- **Your goal**
Reproduce each entry exactly.

Collected data entries
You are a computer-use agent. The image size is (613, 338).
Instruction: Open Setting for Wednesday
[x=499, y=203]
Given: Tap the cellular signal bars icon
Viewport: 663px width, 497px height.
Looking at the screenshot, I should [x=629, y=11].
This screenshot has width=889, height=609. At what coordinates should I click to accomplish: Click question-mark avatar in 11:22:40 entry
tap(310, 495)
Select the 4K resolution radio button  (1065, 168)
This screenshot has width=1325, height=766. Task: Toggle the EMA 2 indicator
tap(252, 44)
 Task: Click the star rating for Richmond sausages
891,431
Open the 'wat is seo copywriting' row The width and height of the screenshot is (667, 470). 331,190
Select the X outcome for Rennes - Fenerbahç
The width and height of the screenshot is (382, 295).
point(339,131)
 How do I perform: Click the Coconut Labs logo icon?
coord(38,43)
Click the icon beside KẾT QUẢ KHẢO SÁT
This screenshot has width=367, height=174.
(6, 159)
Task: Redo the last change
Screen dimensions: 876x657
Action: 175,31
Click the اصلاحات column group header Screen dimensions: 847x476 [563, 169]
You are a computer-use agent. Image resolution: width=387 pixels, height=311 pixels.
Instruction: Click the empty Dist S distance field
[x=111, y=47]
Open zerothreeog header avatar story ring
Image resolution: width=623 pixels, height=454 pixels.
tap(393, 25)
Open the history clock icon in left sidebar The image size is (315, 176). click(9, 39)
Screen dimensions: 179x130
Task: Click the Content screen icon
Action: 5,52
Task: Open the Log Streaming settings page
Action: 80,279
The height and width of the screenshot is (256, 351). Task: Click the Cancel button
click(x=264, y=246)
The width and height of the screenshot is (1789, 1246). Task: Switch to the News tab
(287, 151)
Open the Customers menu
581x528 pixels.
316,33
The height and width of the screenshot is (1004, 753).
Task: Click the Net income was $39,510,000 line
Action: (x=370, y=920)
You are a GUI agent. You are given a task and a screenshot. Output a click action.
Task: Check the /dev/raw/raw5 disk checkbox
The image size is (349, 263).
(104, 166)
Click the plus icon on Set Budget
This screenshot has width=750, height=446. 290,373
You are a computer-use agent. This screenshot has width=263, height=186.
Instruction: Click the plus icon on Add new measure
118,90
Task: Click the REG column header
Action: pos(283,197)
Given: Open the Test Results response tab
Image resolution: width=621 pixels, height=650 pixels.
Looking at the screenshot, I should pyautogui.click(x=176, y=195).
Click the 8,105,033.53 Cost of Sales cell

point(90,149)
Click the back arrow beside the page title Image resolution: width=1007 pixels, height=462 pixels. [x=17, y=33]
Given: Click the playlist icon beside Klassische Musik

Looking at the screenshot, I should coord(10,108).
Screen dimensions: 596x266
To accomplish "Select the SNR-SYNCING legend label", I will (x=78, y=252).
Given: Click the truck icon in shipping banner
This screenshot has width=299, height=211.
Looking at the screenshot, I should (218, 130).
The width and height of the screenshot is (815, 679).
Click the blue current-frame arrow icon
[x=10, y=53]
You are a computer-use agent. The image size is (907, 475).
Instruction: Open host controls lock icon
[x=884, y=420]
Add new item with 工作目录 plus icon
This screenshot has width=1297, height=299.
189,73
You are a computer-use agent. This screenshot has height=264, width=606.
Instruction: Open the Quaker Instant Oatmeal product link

- **Exercise solution**
You are a computer-use agent. The image size is (613, 338).
Instruction: Open Setting for Wednesday
[x=499, y=203]
Given: Tap the cellular signal bars icon
Viewport: 663px width, 497px height.
Looking at the screenshot, I should [x=629, y=11].
This screenshot has width=889, height=609. At what coordinates should I click to accomplish: Click question-mark avatar in 11:22:40 entry
tap(310, 495)
Select the 4K resolution radio button  (1065, 168)
This screenshot has width=1325, height=766. Task: Toggle the EMA 2 indicator
tap(252, 44)
 Task: Click the star rating for Richmond sausages
891,431
Open the 'wat is seo copywriting' row The width and height of the screenshot is (667, 470). 331,190
Select the X outcome for Rennes - Fenerbahç
The width and height of the screenshot is (382, 295).
point(339,131)
 How do I perform: Click the Coconut Labs logo icon?
coord(38,43)
Click the icon beside KẾT QUẢ KHẢO SÁT
This screenshot has width=367, height=174.
(6, 159)
Task: Redo the last change
Screen dimensions: 876x657
Action: 175,31
Click the اصلاحات column group header Screen dimensions: 847x476 [563, 169]
You are a computer-use agent. Image resolution: width=387 pixels, height=311 pixels.
Instruction: Click the empty Dist S distance field
[x=111, y=47]
Open zerothreeog header avatar story ring
Image resolution: width=623 pixels, height=454 pixels.
tap(393, 25)
Open the history clock icon in left sidebar The image size is (315, 176). click(9, 39)
Screen dimensions: 179x130
Task: Click the Content screen icon
Action: 5,52
Task: Open the Log Streaming settings page
Action: 80,279
The height and width of the screenshot is (256, 351). Task: Click the Cancel button
click(x=264, y=246)
The width and height of the screenshot is (1789, 1246). Task: Switch to the News tab
(287, 151)
Open the Customers menu
581x528 pixels.
316,33
The height and width of the screenshot is (1004, 753).
Task: Click the Net income was $39,510,000 line
Action: (x=370, y=920)
You are a GUI agent. You are given a task and a screenshot. Output a click action.
Task: Check the /dev/raw/raw5 disk checkbox
The image size is (349, 263).
(104, 166)
Click the plus icon on Set Budget
This screenshot has width=750, height=446. 290,373
You are a computer-use agent. This screenshot has width=263, height=186.
Instruction: Click the plus icon on Add new measure
118,90
Task: Click the REG column header
Action: pos(283,197)
Given: Open the Test Results response tab
Image resolution: width=621 pixels, height=650 pixels.
Looking at the screenshot, I should pyautogui.click(x=176, y=195).
Click the 8,105,033.53 Cost of Sales cell

point(90,149)
Click the back arrow beside the page title Image resolution: width=1007 pixels, height=462 pixels. [x=17, y=33]
Given: Click the playlist icon beside Klassische Musik

Looking at the screenshot, I should coord(10,108).
Screen dimensions: 596x266
To accomplish "Select the SNR-SYNCING legend label", I will (x=78, y=252).
Given: Click the truck icon in shipping banner
This screenshot has width=299, height=211.
Looking at the screenshot, I should (218, 130).
The width and height of the screenshot is (815, 679).
Click the blue current-frame arrow icon
[x=10, y=53]
You are a computer-use agent. The image size is (907, 475).
Instruction: Open host controls lock icon
[x=884, y=420]
Add new item with 工作目录 plus icon
This screenshot has width=1297, height=299.
189,73
You are a computer-use agent. This screenshot has height=264, width=606.
Instruction: Open the Quaker Instant Oatmeal product link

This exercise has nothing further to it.